*What is required*
Print the whole listing exactly.

Data to examine section start

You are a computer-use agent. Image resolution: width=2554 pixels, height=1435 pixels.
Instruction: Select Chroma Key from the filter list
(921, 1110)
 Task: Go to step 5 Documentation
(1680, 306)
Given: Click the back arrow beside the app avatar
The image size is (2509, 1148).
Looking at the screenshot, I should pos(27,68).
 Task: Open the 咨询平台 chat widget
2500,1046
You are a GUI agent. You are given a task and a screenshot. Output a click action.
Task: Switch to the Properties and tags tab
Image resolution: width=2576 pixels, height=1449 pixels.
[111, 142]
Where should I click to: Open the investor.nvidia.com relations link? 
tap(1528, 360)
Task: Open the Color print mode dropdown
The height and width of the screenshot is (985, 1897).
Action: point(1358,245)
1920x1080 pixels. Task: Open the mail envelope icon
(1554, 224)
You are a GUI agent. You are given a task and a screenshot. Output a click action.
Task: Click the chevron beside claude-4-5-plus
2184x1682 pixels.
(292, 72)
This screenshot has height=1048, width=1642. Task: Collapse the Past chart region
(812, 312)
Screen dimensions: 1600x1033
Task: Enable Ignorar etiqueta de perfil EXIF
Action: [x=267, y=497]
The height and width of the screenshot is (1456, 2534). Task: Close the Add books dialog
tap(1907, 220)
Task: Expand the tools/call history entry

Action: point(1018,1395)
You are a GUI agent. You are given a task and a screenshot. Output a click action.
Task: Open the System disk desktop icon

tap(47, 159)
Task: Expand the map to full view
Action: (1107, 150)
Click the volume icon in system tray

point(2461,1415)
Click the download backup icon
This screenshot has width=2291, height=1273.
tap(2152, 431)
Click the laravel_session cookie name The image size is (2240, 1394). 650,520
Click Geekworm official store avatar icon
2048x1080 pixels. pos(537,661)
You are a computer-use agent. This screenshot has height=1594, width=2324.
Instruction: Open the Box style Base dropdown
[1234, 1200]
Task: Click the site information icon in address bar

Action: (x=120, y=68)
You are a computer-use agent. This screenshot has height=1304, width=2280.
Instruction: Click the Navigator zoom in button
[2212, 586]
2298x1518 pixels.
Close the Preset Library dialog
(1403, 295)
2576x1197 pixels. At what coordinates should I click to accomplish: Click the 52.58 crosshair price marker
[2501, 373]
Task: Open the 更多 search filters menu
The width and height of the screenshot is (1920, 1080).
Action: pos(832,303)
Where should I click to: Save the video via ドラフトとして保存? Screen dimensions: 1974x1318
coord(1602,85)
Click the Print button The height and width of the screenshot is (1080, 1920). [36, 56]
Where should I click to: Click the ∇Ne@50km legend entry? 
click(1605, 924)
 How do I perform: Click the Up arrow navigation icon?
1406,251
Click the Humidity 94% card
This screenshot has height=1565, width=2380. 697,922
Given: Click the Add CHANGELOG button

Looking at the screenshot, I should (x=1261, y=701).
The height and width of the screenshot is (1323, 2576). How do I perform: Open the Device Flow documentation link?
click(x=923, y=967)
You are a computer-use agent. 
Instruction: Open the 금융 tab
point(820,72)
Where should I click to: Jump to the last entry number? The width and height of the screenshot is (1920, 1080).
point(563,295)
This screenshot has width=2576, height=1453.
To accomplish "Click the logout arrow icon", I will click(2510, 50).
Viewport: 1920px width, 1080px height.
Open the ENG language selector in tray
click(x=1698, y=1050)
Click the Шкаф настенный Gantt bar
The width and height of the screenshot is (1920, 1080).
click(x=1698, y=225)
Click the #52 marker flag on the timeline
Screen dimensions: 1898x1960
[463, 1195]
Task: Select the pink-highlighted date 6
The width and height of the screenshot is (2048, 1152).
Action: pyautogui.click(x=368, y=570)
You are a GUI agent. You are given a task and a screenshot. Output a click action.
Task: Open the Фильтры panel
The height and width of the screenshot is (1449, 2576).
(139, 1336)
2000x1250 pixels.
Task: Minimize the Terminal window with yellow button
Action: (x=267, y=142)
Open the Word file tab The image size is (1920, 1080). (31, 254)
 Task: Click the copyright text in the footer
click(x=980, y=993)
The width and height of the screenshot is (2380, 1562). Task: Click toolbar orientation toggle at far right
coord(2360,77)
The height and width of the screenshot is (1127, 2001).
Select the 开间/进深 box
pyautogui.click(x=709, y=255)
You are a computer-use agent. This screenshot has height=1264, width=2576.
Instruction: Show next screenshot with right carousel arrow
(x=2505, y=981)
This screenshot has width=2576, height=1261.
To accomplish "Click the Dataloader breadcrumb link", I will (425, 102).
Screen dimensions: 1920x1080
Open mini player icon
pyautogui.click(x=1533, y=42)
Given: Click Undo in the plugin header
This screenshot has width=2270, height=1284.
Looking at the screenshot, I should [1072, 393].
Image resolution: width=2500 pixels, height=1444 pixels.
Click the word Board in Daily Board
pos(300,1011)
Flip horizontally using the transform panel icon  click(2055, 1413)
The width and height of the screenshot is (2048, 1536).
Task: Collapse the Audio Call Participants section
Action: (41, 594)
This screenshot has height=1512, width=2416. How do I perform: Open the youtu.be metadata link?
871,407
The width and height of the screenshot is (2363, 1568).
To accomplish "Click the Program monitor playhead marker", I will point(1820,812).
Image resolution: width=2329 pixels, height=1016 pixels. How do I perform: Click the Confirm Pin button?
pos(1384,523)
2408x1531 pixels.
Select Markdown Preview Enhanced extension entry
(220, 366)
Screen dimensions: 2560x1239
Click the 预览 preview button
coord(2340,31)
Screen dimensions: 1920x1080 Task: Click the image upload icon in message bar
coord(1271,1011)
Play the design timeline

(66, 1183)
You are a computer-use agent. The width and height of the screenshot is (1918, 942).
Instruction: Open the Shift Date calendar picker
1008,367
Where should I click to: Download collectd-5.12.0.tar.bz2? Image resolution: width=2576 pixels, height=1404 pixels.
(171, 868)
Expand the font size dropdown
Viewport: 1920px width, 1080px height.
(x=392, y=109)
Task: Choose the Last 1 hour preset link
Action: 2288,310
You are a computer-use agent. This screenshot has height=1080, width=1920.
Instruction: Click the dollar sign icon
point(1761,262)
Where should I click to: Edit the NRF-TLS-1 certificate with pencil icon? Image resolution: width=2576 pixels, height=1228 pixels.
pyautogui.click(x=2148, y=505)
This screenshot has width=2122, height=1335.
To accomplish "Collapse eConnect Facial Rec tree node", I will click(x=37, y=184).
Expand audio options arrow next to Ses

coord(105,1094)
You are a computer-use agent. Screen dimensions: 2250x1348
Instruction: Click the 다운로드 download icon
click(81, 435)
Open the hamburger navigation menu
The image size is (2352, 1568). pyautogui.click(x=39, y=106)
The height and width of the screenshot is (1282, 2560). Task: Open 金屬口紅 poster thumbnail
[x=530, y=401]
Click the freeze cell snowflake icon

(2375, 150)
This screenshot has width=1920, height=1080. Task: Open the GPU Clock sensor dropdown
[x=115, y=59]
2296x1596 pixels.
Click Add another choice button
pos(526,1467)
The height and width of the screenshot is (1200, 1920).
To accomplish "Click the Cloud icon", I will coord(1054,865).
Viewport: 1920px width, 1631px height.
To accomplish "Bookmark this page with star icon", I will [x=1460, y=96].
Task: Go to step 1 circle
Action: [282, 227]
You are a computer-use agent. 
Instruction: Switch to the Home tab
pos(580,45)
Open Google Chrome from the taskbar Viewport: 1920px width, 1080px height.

Data to examine section end

*Response to this task*
You are a computer-use agent. Image resolution: width=2554 pixels, height=1435 pixels.
Instruction: Select Chroma Key from the filter list
(921, 1110)
 Task: Go to step 5 Documentation
(1680, 306)
Given: Click the back arrow beside the app avatar
The image size is (2509, 1148).
Looking at the screenshot, I should pos(27,68).
 Task: Open the 咨询平台 chat widget
2500,1046
You are a GUI agent. You are given a task and a screenshot. Output a click action.
Task: Switch to the Properties and tags tab
Image resolution: width=2576 pixels, height=1449 pixels.
[111, 142]
Where should I click to: Open the investor.nvidia.com relations link? 
tap(1528, 360)
Task: Open the Color print mode dropdown
The height and width of the screenshot is (985, 1897).
Action: point(1358,245)
1920x1080 pixels. Task: Open the mail envelope icon
(1554, 224)
You are a GUI agent. You are given a task and a screenshot. Output a click action.
Task: Click the chevron beside claude-4-5-plus
2184x1682 pixels.
(292, 72)
This screenshot has height=1048, width=1642. Task: Collapse the Past chart region
(812, 312)
Screen dimensions: 1600x1033
Task: Enable Ignorar etiqueta de perfil EXIF
Action: [x=267, y=497]
The height and width of the screenshot is (1456, 2534). Task: Close the Add books dialog
tap(1907, 220)
Task: Expand the tools/call history entry

Action: point(1018,1395)
You are a GUI agent. You are given a task and a screenshot. Output a click action.
Task: Open the System disk desktop icon

tap(47, 159)
Task: Expand the map to full view
Action: (1107, 150)
Click the volume icon in system tray

point(2461,1415)
Click the download backup icon
This screenshot has width=2291, height=1273.
tap(2152, 431)
Click the laravel_session cookie name The image size is (2240, 1394). 650,520
Click Geekworm official store avatar icon
2048x1080 pixels. pos(537,661)
You are a computer-use agent. This screenshot has height=1594, width=2324.
Instruction: Open the Box style Base dropdown
[1234, 1200]
Task: Click the site information icon in address bar

Action: (x=120, y=68)
You are a computer-use agent. This screenshot has height=1304, width=2280.
Instruction: Click the Navigator zoom in button
[2212, 586]
2298x1518 pixels.
Close the Preset Library dialog
(1403, 295)
2576x1197 pixels. At what coordinates should I click to accomplish: Click the 52.58 crosshair price marker
[2501, 373]
Task: Open the 更多 search filters menu
The width and height of the screenshot is (1920, 1080).
Action: pos(832,303)
Where should I click to: Save the video via ドラフトとして保存? Screen dimensions: 1974x1318
coord(1602,85)
Click the Print button The height and width of the screenshot is (1080, 1920). [36, 56]
Where should I click to: Click the ∇Ne@50km legend entry? 
click(1605, 924)
 How do I perform: Click the Up arrow navigation icon?
1406,251
Click the Humidity 94% card
This screenshot has height=1565, width=2380. 697,922
Given: Click the Add CHANGELOG button

Looking at the screenshot, I should (x=1261, y=701).
The height and width of the screenshot is (1323, 2576). How do I perform: Open the Device Flow documentation link?
click(x=923, y=967)
You are a computer-use agent. 
Instruction: Open the 금융 tab
point(820,72)
Where should I click to: Jump to the last entry number? The width and height of the screenshot is (1920, 1080).
point(563,295)
This screenshot has width=2576, height=1453.
To accomplish "Click the logout arrow icon", I will click(2510, 50).
Viewport: 1920px width, 1080px height.
Open the ENG language selector in tray
click(x=1698, y=1050)
Click the Шкаф настенный Gantt bar
The width and height of the screenshot is (1920, 1080).
click(x=1698, y=225)
Click the #52 marker flag on the timeline
Screen dimensions: 1898x1960
[463, 1195]
Task: Select the pink-highlighted date 6
The width and height of the screenshot is (2048, 1152).
Action: pyautogui.click(x=368, y=570)
You are a GUI agent. You are given a task and a screenshot. Output a click action.
Task: Open the Фильтры panel
The height and width of the screenshot is (1449, 2576).
(139, 1336)
2000x1250 pixels.
Task: Minimize the Terminal window with yellow button
Action: (x=267, y=142)
Open the Word file tab The image size is (1920, 1080). (31, 254)
 Task: Click the copyright text in the footer
click(x=980, y=993)
The width and height of the screenshot is (2380, 1562). Task: Click toolbar orientation toggle at far right
coord(2360,77)
The height and width of the screenshot is (1127, 2001).
Select the 开间/进深 box
pyautogui.click(x=709, y=255)
You are a computer-use agent. This screenshot has height=1264, width=2576.
Instruction: Show next screenshot with right carousel arrow
(x=2505, y=981)
This screenshot has width=2576, height=1261.
To accomplish "Click the Dataloader breadcrumb link", I will (425, 102).
Screen dimensions: 1920x1080
Open mini player icon
pyautogui.click(x=1533, y=42)
Given: Click Undo in the plugin header
This screenshot has width=2270, height=1284.
Looking at the screenshot, I should [1072, 393].
Image resolution: width=2500 pixels, height=1444 pixels.
Click the word Board in Daily Board
pos(300,1011)
Flip horizontally using the transform panel icon  click(2055, 1413)
The width and height of the screenshot is (2048, 1536).
Task: Collapse the Audio Call Participants section
Action: (41, 594)
This screenshot has height=1512, width=2416. How do I perform: Open the youtu.be metadata link?
871,407
The width and height of the screenshot is (2363, 1568).
To accomplish "Click the Program monitor playhead marker", I will point(1820,812).
Image resolution: width=2329 pixels, height=1016 pixels. How do I perform: Click the Confirm Pin button?
pos(1384,523)
2408x1531 pixels.
Select Markdown Preview Enhanced extension entry
(220, 366)
Screen dimensions: 2560x1239
Click the 预览 preview button
coord(2340,31)
Screen dimensions: 1920x1080 Task: Click the image upload icon in message bar
coord(1271,1011)
Play the design timeline

(66, 1183)
You are a computer-use agent. The width and height of the screenshot is (1918, 942).
Instruction: Open the Shift Date calendar picker
1008,367
Where should I click to: Download collectd-5.12.0.tar.bz2? Image resolution: width=2576 pixels, height=1404 pixels.
(171, 868)
Expand the font size dropdown
Viewport: 1920px width, 1080px height.
(x=392, y=109)
Task: Choose the Last 1 hour preset link
Action: 2288,310
You are a computer-use agent. This screenshot has height=1080, width=1920.
Instruction: Click the dollar sign icon
point(1761,262)
Where should I click to: Edit the NRF-TLS-1 certificate with pencil icon? Image resolution: width=2576 pixels, height=1228 pixels.
pyautogui.click(x=2148, y=505)
This screenshot has width=2122, height=1335.
To accomplish "Collapse eConnect Facial Rec tree node", I will click(x=37, y=184).
Expand audio options arrow next to Ses

coord(105,1094)
You are a computer-use agent. Screen dimensions: 2250x1348
Instruction: Click the 다운로드 download icon
click(81, 435)
Open the hamburger navigation menu
The image size is (2352, 1568). pyautogui.click(x=39, y=106)
The height and width of the screenshot is (1282, 2560). Task: Open 金屬口紅 poster thumbnail
[x=530, y=401]
Click the freeze cell snowflake icon

(2375, 150)
This screenshot has width=1920, height=1080. Task: Open the GPU Clock sensor dropdown
[x=115, y=59]
2296x1596 pixels.
Click Add another choice button
pos(526,1467)
The height and width of the screenshot is (1200, 1920).
To accomplish "Click the Cloud icon", I will coord(1054,865).
Viewport: 1920px width, 1631px height.
To accomplish "Bookmark this page with star icon", I will [x=1460, y=96].
Task: Go to step 1 circle
Action: [282, 227]
You are a computer-use agent. 
Instruction: Switch to the Home tab
pos(580,45)
Open Google Chrome from the taskbar Viewport: 1920px width, 1080px height.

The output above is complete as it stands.